======== Supplied data ========
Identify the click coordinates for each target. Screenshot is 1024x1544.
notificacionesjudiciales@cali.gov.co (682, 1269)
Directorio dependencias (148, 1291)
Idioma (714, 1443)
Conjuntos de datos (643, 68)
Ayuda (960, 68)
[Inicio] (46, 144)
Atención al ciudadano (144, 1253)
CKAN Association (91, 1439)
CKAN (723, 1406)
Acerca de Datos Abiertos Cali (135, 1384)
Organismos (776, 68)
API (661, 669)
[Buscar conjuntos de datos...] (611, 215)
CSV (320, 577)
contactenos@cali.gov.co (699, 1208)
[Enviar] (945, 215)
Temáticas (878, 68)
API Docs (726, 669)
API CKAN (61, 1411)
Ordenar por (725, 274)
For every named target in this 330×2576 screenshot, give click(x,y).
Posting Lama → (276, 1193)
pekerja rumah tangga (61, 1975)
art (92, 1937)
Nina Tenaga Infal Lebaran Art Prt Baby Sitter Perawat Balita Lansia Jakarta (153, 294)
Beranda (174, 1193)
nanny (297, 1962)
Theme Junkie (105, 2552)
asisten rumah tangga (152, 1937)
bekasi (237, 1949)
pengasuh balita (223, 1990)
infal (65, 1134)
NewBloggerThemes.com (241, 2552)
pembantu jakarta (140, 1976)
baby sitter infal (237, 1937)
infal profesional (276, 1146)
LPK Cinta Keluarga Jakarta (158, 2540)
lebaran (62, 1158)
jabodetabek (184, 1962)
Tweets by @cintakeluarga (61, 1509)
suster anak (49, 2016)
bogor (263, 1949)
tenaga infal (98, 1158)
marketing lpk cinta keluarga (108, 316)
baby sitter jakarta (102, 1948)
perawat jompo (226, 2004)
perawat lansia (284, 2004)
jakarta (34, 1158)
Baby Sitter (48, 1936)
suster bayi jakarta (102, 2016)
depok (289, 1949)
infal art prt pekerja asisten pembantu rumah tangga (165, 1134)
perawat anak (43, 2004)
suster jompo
========
» **Short task**: Identify each line in the items above that contains the string "tangga", and copy those lines out.

» **Solution**:
pekerja rumah tangga (61, 1975)
asisten rumah tangga (152, 1937)
infal art prt pekerja asisten pembantu rumah tangga (165, 1134)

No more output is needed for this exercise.